Work through the data below and give the number of lines holding "computer", nothing more.

[Records contained in a dataset]

Start of Block

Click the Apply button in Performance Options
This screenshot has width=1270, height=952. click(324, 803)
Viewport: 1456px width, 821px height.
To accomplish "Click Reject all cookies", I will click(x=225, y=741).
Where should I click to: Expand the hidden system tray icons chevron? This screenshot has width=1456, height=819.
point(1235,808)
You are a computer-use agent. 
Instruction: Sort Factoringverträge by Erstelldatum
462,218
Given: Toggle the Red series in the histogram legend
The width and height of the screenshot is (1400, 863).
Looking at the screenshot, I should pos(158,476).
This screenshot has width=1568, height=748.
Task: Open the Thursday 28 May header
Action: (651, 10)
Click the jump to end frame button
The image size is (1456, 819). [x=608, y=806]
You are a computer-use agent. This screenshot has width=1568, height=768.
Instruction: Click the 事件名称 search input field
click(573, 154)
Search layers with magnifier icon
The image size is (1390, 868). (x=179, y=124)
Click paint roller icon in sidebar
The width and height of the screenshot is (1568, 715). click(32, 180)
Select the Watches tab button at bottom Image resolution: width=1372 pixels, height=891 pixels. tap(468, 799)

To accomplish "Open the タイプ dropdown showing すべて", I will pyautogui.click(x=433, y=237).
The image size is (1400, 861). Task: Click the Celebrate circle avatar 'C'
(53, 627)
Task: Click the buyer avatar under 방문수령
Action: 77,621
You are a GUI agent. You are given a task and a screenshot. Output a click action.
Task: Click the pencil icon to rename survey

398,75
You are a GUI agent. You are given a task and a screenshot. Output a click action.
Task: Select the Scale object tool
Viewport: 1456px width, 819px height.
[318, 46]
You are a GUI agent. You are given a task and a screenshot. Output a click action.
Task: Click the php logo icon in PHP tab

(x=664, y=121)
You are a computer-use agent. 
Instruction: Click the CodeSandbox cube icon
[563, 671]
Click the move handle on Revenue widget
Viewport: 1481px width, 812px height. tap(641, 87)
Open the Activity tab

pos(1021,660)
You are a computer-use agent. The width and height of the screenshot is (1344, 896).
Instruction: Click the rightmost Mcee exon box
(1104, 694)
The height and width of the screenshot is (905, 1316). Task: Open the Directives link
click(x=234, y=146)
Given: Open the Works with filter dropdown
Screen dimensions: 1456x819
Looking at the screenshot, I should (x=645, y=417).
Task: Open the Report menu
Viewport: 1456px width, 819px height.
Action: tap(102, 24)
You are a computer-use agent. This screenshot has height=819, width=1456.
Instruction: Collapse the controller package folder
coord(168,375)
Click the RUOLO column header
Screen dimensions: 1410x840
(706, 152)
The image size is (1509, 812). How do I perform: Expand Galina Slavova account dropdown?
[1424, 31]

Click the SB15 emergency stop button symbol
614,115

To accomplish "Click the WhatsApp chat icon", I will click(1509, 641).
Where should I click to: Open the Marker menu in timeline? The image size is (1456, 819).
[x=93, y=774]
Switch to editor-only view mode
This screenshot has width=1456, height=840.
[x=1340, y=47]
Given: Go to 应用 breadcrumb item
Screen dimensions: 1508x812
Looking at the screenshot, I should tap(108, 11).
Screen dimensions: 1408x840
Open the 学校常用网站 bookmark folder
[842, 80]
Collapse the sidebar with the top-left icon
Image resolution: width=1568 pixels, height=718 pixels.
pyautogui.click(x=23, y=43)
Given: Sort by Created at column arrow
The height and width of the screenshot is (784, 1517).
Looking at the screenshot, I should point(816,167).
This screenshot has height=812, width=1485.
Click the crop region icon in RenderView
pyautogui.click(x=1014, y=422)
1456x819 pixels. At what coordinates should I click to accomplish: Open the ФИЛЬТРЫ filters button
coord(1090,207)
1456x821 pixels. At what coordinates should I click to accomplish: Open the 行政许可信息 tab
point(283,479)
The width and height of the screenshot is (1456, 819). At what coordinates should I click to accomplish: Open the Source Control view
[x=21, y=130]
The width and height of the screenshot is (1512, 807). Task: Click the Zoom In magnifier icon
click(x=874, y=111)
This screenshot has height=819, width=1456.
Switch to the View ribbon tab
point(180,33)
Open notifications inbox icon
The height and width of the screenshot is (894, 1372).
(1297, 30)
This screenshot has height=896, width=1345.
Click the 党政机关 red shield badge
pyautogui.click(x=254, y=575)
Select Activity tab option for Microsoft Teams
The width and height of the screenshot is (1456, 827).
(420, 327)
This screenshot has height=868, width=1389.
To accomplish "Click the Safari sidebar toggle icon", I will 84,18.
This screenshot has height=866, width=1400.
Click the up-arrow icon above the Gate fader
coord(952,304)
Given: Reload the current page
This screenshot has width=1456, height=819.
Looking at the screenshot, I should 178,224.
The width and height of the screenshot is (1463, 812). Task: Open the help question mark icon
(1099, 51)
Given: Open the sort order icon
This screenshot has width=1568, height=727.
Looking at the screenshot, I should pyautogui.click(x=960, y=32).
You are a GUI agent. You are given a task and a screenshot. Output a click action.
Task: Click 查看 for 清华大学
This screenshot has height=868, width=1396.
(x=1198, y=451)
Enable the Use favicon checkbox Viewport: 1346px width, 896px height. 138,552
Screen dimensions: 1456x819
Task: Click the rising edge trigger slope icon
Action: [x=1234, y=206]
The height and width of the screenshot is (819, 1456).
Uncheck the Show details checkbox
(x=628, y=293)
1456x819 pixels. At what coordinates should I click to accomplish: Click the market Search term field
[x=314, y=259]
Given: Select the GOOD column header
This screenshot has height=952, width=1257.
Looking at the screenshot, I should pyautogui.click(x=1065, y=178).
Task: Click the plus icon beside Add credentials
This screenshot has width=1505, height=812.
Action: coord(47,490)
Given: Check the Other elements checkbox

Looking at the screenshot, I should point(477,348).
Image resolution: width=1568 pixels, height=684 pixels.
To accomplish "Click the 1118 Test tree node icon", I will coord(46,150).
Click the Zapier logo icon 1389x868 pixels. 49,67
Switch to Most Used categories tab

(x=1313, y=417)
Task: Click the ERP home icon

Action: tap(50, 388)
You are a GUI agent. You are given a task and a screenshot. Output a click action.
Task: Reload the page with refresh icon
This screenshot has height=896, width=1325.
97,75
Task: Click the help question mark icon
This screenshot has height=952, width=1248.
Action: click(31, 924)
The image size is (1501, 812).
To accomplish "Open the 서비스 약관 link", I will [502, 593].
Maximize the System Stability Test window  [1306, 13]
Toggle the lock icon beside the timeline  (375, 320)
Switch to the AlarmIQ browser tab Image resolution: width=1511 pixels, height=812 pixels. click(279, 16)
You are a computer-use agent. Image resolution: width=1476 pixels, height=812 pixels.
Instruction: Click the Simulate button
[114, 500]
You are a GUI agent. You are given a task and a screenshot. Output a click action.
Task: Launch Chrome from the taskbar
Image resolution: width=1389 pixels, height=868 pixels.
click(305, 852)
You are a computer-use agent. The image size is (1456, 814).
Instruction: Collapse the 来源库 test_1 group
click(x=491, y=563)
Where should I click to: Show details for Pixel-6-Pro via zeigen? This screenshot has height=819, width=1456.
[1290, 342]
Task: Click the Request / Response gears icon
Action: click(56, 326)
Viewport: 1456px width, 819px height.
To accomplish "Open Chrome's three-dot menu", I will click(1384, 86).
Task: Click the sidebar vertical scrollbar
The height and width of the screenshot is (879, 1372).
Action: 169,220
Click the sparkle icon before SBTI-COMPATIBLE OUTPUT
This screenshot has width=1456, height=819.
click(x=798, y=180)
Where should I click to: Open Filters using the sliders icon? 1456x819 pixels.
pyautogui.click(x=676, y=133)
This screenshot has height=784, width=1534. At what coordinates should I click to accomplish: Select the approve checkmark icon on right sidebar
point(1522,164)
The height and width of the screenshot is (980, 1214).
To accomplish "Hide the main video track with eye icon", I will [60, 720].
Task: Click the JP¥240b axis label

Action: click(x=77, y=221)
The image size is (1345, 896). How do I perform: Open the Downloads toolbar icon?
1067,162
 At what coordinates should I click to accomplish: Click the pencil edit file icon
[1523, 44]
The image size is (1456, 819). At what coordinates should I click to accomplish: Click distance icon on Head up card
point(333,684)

End of Block

Result of the exercise: 7